• _Request_
Format the entries as a JSON list of strings with one string per line and no blank lines. Begin at the first line of the entries and stop after the line containing "My booking (212, 6)".

Source entries
(begin)
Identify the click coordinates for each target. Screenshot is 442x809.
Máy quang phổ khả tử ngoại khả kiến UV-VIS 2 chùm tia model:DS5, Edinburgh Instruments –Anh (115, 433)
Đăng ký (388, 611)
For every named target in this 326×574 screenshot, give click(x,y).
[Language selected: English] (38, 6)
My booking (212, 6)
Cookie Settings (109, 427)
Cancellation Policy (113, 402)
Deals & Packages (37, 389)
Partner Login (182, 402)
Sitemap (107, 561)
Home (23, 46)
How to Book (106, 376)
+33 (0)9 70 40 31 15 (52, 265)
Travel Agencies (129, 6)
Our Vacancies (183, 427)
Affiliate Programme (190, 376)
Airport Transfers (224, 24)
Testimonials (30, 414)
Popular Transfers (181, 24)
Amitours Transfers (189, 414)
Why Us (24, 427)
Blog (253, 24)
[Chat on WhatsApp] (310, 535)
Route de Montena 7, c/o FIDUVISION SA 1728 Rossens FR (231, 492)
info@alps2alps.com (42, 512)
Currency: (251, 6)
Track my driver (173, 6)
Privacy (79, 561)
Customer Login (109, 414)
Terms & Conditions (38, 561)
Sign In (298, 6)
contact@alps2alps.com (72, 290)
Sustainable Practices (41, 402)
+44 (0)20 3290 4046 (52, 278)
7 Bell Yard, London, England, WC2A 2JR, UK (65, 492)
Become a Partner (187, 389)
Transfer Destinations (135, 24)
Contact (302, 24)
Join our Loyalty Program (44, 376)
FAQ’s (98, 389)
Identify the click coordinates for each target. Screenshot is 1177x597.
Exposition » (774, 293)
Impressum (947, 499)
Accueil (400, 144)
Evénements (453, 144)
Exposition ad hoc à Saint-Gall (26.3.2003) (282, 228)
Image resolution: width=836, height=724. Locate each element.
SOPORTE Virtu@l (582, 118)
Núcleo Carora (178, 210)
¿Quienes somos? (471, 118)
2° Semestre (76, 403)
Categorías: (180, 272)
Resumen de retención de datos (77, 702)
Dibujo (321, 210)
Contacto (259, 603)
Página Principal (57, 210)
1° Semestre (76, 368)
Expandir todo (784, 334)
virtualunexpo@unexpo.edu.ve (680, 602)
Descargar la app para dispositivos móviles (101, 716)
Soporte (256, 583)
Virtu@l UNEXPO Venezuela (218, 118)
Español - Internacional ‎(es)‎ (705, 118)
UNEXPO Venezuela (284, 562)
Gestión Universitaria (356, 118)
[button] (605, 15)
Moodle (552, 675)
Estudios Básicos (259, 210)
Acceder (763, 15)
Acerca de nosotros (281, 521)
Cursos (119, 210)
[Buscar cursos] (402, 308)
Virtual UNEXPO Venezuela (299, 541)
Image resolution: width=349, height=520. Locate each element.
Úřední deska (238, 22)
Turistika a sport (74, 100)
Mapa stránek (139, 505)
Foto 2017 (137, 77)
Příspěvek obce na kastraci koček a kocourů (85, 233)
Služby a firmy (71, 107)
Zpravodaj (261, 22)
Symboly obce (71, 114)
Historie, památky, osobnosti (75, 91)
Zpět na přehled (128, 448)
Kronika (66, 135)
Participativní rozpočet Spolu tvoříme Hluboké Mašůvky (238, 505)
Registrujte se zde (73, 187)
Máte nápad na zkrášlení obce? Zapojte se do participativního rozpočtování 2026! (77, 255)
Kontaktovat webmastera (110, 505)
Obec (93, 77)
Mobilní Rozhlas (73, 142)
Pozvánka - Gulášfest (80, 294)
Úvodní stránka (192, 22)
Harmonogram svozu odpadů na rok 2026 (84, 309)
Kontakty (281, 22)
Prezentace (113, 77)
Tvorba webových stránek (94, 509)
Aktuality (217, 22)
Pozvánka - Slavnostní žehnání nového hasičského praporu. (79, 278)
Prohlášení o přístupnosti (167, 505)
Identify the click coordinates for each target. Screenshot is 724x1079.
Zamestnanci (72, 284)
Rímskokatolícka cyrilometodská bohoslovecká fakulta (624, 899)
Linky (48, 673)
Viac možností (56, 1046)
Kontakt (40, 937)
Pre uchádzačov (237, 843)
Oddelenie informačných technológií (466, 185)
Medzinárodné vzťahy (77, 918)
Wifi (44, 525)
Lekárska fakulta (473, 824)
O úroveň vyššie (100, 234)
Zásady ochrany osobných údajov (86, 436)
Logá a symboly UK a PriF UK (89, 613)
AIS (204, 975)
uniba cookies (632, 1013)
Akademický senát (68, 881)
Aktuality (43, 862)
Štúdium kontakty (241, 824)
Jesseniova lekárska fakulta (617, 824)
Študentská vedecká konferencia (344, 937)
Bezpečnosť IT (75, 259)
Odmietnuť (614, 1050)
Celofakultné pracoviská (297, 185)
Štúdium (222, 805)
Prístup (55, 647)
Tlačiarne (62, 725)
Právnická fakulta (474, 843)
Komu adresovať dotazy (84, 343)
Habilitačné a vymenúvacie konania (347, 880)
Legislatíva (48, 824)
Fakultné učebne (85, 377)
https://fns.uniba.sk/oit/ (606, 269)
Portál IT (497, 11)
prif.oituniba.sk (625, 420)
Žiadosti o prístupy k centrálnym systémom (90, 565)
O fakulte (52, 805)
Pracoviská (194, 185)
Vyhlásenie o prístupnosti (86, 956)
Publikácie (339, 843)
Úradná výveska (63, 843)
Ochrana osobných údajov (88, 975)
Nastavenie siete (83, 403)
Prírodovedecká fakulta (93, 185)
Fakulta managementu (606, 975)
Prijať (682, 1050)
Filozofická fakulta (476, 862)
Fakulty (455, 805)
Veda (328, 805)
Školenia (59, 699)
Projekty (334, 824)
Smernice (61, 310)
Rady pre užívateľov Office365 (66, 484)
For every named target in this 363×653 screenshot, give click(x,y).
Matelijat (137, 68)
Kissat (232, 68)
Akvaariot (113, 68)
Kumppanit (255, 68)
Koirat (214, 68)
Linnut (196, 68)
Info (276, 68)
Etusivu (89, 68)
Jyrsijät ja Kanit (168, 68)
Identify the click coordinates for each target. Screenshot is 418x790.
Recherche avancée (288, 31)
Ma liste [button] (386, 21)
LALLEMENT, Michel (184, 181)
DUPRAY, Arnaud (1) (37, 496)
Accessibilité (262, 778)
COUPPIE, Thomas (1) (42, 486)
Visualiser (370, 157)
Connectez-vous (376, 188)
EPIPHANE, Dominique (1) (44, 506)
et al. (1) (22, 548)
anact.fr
(end)
• _Response to this exercise_
[
  "Identify the click coordinates for each target. Screenshot is 442x809.",
  "Máy quang phổ khả tử ngoại khả kiến UV-VIS 2 chùm tia model:DS5, Edinburgh Instruments –Anh (115, 433)",
  "Đăng ký (388, 611)",
  "For every named target in this 326×574 screenshot, give click(x,y).",
  "[Language selected: English] (38, 6)",
  "My booking (212, 6)"
]